Two useful, easily proven, but not widely known facts about random variables $X$ in general are

*

*No matter what the distribution function (CDF) $F_X$ of $X$ might be, the random variable $X + tU$ is absolutely continuous with a density function $$f_{X+tU}(y) = \frac{1}{2t}\left(F_X(y+t) - F_X(y-t)\right).$$ There are many ways to prove this, as explained at https://stats.stackexchange.com/a/43075/919 (which concerns sums of the closely related uniform variable supported on $[0,1]$).


*The expectation of any non-negative random variable $X$ with CDF $F_X$ equals $$E[X] = \int_0^\infty \left[1 - F_X(x)\right]\,\mathrm{d} x.$$ This is repeatedly demonstrated in many threads here on CV; one is Expectation of a function of a random variable from CDF.  They all amount to performing an integration by parts.
With these facts in mind, evaluate the probability in the question as
$$\begin{aligned}
\Pr(X + tU \gt t) &= \int_t^\infty f_{X+tU}(y)\,\mathrm{d}y \\
&= \frac{1}{2t}\int_t^\infty \left(F_X(y+t) - F_X(y-t)\right)\,\mathrm{d}y\\
&= \frac{1}{2t}\int_t^\infty \left( \left[1 - F_X(y-t)\right] - \left[1 - F_X(y+t)\right]\right)\,\mathrm{d}y\\
&= \frac{1}{2t}\left(\int_0^\infty \left[1 - F_X(x)\right]\,\mathrm{d}x - \int_{2t}^\infty \left[1 - F_X(x)\right]\,\mathrm{d}x\right)\\
&= \frac{1}{2t}\left(E[X] - \int_{2t}^\infty \left[1 - F_X(x)\right]\,\mathrm{d}x\right)\\
&\le \frac{1}{2t} E[X].
\end{aligned}$$
The justifications of these steps are (1) definition of density, (2) fact $(1)$ above, (3) algebra, (4) linearity of integration followed by changes of variables, (5) fact $(2)$ above, and (6) since $1-F_X(x)$ is a probability for all $x,$ it is never negative, whence its integral is non-negative.
Finally, $\Pr(X + tU \ge t) = \Pr(X + tU \gt t)$ because (as previously noted) the variable $X + tU$ is absolutely continuous, QED.
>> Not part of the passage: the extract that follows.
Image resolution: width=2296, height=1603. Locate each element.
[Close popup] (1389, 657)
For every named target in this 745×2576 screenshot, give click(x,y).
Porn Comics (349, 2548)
One thing I like about this way of proceeding is the insight it provides into the tightness of the inequality: the amount by which the probability (on the left hand side) falls short of $E[X]/(2t)$ (on the right hand side) is proportional to the integral of $1-F_X$ from $2t$ on up.  Thus, for instance, when $X$ is bounded and $2t$ exceeds this bound, that integral is zero and the inequality becomes an equality.